Today John McCain resurrected a tape from 2001 -which would make it substantially newer than most of his ideas-that revealed Barack Obama to be – GASP ! – a thoughtful analyst of domestic history. In the tape Obama reveals that one of the failures of the Civil Rights Movement had been that many of the disadvantaged were still economically disadvantaged. Somehow McCain/Palin thinks that anyone who hasn’t acheived substantial wealth in this country is some sort of wasteful welfare bum and beneath our consideration. In pandering to the delusions of the working class, this delusion that somehow you will never have any wealth because the Democrats will take it away from you, the Republicans have intensified the divisions between the haves and the never-will -haves. It is a profoundly disturbing and shallow fallacy that somehow a nation can have a strong economy with wealth concentrated in so few hands. What I find breathtaking is how the Republicans have harped on the Democrats’ small-business tax plan as nightmarish. The fact -stunning in its simplicity-is that possibly as few as 3-5% of small businesses even pay tax since their earnings are invariably paid out in the form of bonuses to AVOID the high corporate tax rate. What we need now(and always, to be candid) are INVESTMENT INCENTIVES for businesses and individuals. Taxes aren’t really a concern when you don’t have work…..most small businesses try so hard just to make ends meet that it is hard for them to innovate or take advantage of innovations.

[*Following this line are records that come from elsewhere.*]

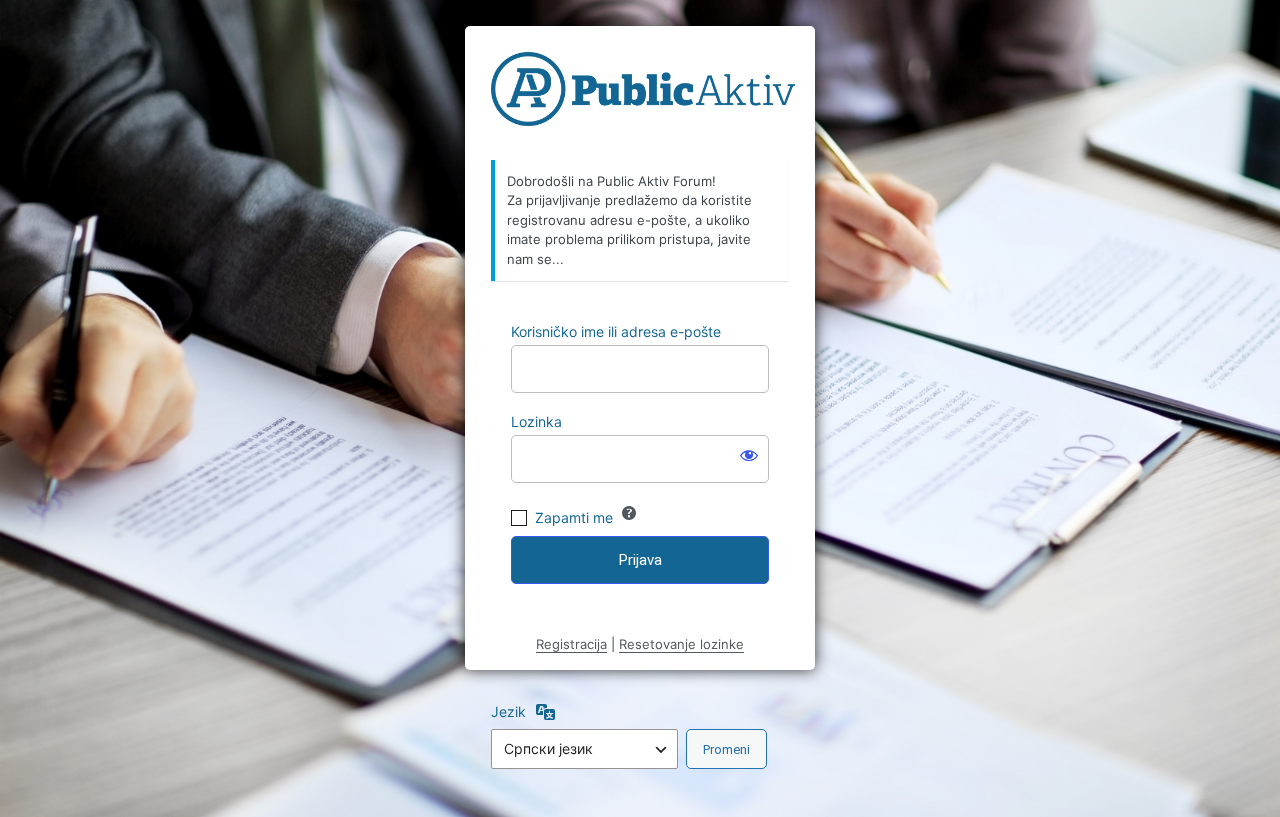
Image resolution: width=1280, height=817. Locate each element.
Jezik (508, 711)
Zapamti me (574, 517)
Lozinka (536, 421)
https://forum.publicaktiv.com (643, 94)
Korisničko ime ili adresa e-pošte (616, 331)
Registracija (571, 644)
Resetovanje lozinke (681, 644)
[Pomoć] (629, 513)
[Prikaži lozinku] (749, 455)
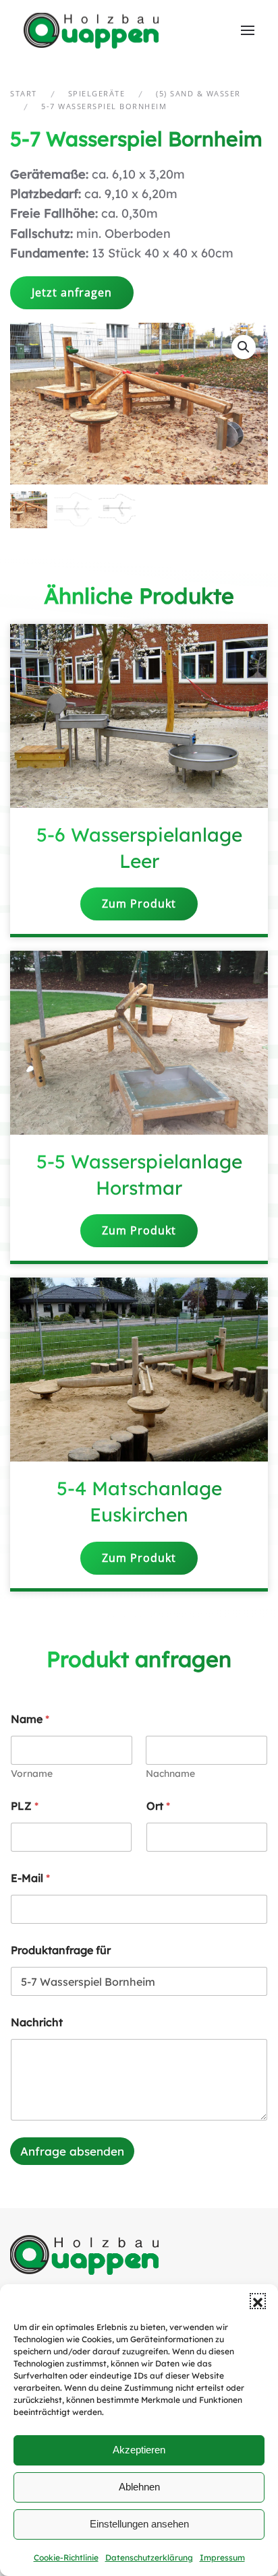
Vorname (32, 1774)
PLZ (24, 1806)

Now is a time, more than any other, that we must as a nation have an economic policy of investment, investment, investment. And not just in industries but in our children and in our schools – the dropout rate is all you really need to look at to see why we are struggling so mightily when we should be succeeding so greatly. As the other nations of the world have begun to catch up to the U.S., we run the risk for the first time in our short history of being left behind. We must set new priorities of education and investment, to resume our leadership not in the amount of wars fought but in the character and quality of our citizenry. Our leaders must be positive and appeal to our higher nature, rather than resorting to name-calling and fear-mongering. We need a nation rich in ideas, and the Republican ticket is not just devoid of ideas, it seems positively REPELLED by them
Take for example, McCain calling Obama a “socialist.” Let’s look at one of McCain’s very few ideas:
An outlandish and unworkable scheme to buy up mortgages, spending 300 billion of taxpayer money. Now this more closely fits every definition of socialism. It’s just that when McCain proposes spending money it is as if he simply doesn’t know where that money comes from. If it was for an earmark he would know that it would be coming from you and I – for this spending, though, it is ok. He may not know how many houses he has but he certainly must have heard through the grapevine at least that they weren’t quite worth so much(particularly in one of the hardest-hit of Phoenix/Scottsdale). So preserving the value of those houses must have made sense to him.
Of course, the campaign is so very weak on substance anyway I guess his advisors felt that any idea was better than none. All his campaign says is”I know how to do this” over and over, without any explication whatever. It is very easy to see how McCain finished near the bottom of his class – he has no patience for details or facts, he has no ability to see an idea through to its logical progression.